The ensuing years went by in slow motion. They were so similar that they could have been concentrated into a single day. To help me perceive the passing of time, at the beginning of each year I bought a calendar. I hung it on the wall, crossed off the days, and, when the calendars ended, stowed them in a box I kept beneath the bed.
In that box was the photo that E had taken of me, and my sales notepad, too.
What I was safekeeping there was a time machine.
One.
Two.
Three.
Four.
Plus a year when I had no calendar, but that also counted: five years went by.
And I decided enough time had passed, so I sat down to wait for the next call.
The telephone sounded when summer number six was beginning.
“How are you, M?”
“I’m coming to see you.”
(Silence.)
“In one month exactly, wait for me at the train station coffeehouse.”
“I’ll be there.”
“Remember, you owe me money.”
“I remember.”
For the past five years, I’d been walking the neighbor’s dog, too. The neighbor was a confirmed bachelor who, for someone as bitter as he, paid very well. If I added the money D owed me to those savings, I calculated that I had enough to get by for a month in one of the hotels.
I had no trouble obtaining permission to travel. My mother, influenced by my new father, now believed in Buddha, but that didn’t mean she had stopped admiring independence movements. So she lent me her backpack and entrusted me to the primordial emptiness.
MY MOTHER’S BACKPACK
The pieces missing from the puzzle that was my mother were there, inside her backpack. A backpack from the time before I came into existence, before D appeared in her life. Inside it she had placed a bundle of letters, three books, and a blue handkerchief with white spots.

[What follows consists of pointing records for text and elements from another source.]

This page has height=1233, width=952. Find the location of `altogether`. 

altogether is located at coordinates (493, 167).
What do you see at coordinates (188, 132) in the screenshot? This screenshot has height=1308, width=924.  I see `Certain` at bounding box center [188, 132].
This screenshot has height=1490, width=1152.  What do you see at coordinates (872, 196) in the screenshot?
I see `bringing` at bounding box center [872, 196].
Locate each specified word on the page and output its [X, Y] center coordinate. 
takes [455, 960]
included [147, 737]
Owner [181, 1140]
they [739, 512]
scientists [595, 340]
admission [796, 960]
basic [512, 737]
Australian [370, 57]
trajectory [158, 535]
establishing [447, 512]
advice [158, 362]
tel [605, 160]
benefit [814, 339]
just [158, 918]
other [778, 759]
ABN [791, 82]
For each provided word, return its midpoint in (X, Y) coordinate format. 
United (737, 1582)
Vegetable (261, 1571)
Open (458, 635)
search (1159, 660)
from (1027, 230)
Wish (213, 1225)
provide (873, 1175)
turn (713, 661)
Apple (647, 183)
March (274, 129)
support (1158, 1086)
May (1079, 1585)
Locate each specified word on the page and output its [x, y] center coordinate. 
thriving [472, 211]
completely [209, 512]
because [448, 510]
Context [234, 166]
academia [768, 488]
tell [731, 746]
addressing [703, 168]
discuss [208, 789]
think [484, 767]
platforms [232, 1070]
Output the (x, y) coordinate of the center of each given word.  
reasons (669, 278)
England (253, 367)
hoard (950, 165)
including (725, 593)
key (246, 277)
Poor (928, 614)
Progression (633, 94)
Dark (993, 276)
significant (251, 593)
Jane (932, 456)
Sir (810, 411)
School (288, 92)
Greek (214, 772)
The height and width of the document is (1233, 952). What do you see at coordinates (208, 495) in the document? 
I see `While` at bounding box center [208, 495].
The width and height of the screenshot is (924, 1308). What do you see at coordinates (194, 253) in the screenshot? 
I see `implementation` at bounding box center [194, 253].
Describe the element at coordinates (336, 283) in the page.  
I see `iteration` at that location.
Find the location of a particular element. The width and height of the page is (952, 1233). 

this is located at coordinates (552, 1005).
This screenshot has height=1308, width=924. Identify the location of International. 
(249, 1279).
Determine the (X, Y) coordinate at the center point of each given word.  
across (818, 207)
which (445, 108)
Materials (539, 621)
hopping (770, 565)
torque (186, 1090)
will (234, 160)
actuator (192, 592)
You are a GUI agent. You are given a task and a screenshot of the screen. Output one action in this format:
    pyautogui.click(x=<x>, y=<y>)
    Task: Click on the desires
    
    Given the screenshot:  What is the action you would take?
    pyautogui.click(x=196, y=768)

Jaime Andrés Suárez Moncada had given her those things.
And, after giving them to her, Jaime Andrés Suárez Moncada had disappeared.
When she found out, my mother took up a needle and thread and started to embroider a star on her backpack, thinking that when she finished it, Jaime Andrés Suárez Moncada would appear in the doorway of her house and kiss her. But that never happened.
For years after, she searched for Jaime Andrés Suárez Moncada. But all she found were lists of names.
She tucked them into the outer pocket of her backpack.
The backpack was heavy, and my mother, who insisted on wearing it, became more stooped with each passing day.
The world of ghosts is as small as the world of humans.
Years later, the remains of Jaime Andrés Suárez Moncada were found by the man who had been his best friend: E, the photographer.
News of the fact appeared in a newspaper that seemed to be from another country, a newspaper that someone had forwarded to my mother inside an envelope that had no sender’s address.
The body of her first love, Jaime Andrés Suárez Moncada, was peppered with thirteen black holes and had several broken bones.
When my mother finished reading, she shut herself in the bathroom with a needle (the same one she had used to embroider the star on the backpack) and a bottle of black ink.
She made thirteen punctures on her arm because she wanted her body to feel pain on the outside like it was feeling on the inside. She pricked herself thirteen times. Hard, really hard.
Later, when I asked her what those moles were, she said she didn’t know. That she had simply woken that morning with a black constellation on her left arm.
My mother comes out with the weirdest things, I thought.
My mother, who had been crying again.